Early last year, in an attempt to notify, we sent over 200,000 notifications to the abuse email addresses listed in domain registrations. We used a text-based format similar to that used by Carnegie Mellon/CERT-CC back in the early days of victim notification. We received mixed feedback. Some were appreciative of the notification, others, well, not so much. Today however, many use registration privacy proxies. So… we sent what we thought was a polite email, with that explainer video, short instructions, and a link. We tried this for about a month, retiring the email as part of A | B testing with a new format currently in the works.

We struggled with the idea of email. As security folks, we teach people not to click. We've tried direct personalized notifications, we've talked with scores of folks that we thought might be of assistance in getting the word out; yet, the problem grows exponentially.

We've seen a few clean-ups as a result of the notifications —even without having them come to our site, but the others? They continue to be exploited.

So here's the question? If we know about all of these victims, many with exposed passwords, others hitting sinkholes, most having no idea what to do about it, why not let them know? If their social security numbers are lost, and their privacy information were on the web, are they notified? Yes.

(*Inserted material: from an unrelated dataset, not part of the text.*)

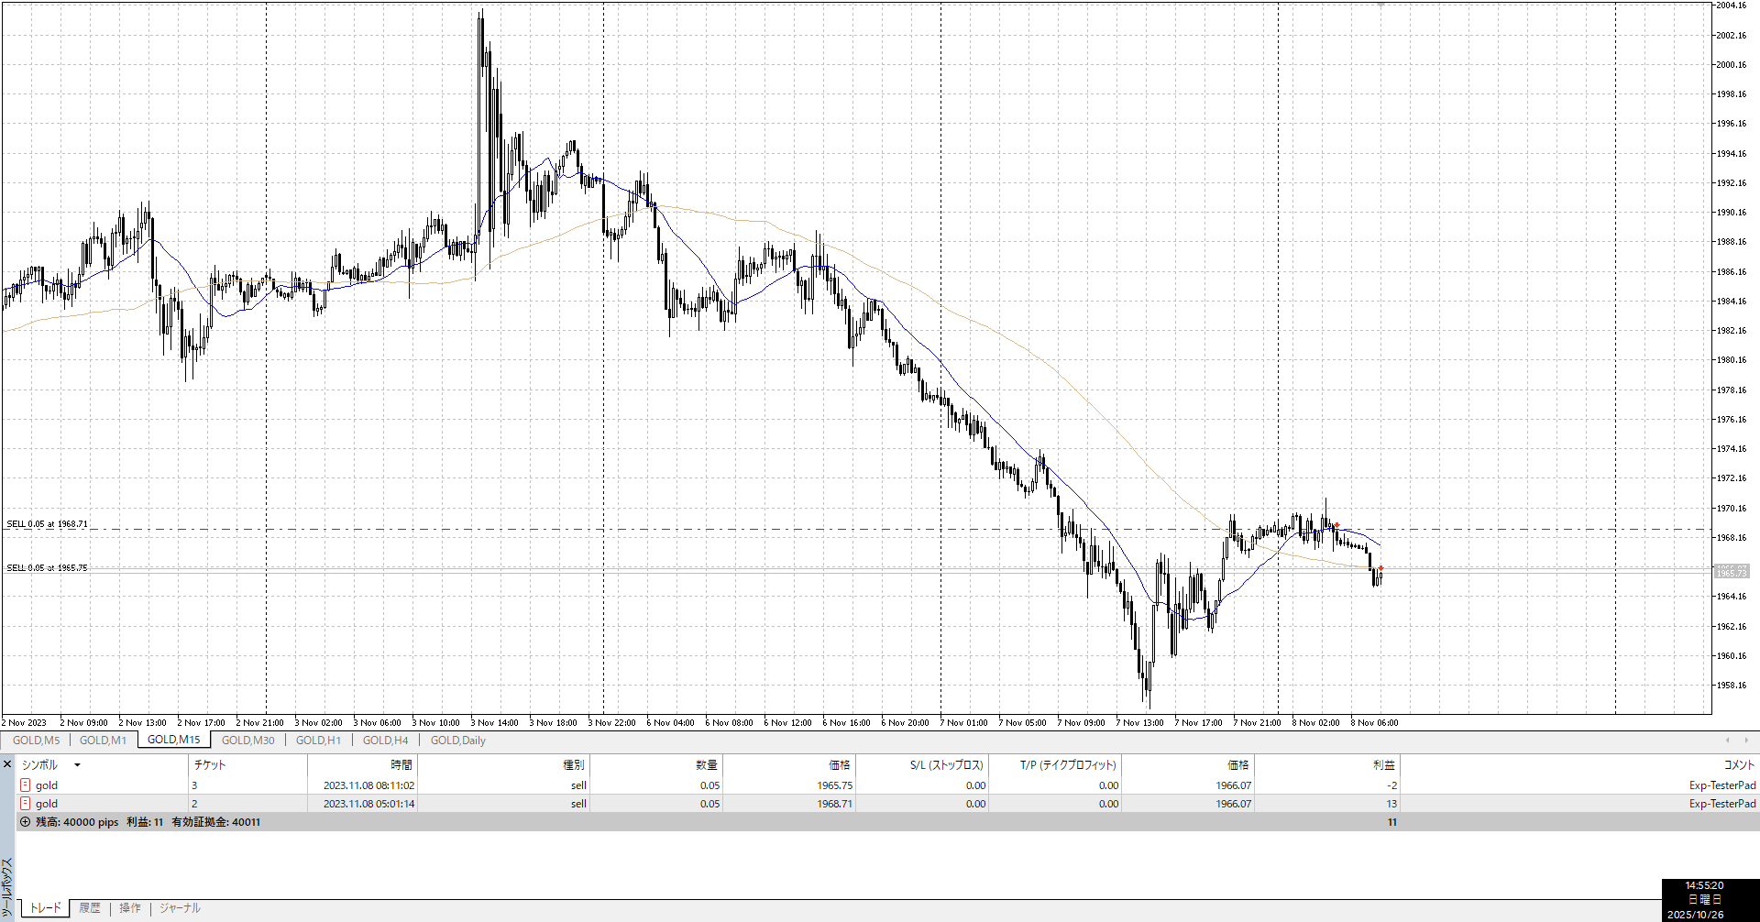
Task: Select the GOLD,Daily chart tab
Action: tap(457, 741)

Is email the best way? No. We knew that going in.  This is a hard question. We're not sure what the right answer is. We're not a big company. We share information and we try our best to always do the right thing, but in this case, there are SO many victims.

We're open to suggestions. How do we get the word out without looking like spammers? If there are others with thoughts on how this might be accomplished, We'd love to hear it.

For those of you who've received the notifications and thought it was spam? We apologize. That however, does not make the notification any less real. We might have done it better (and we will in the future) but we would urge you to take it seriously.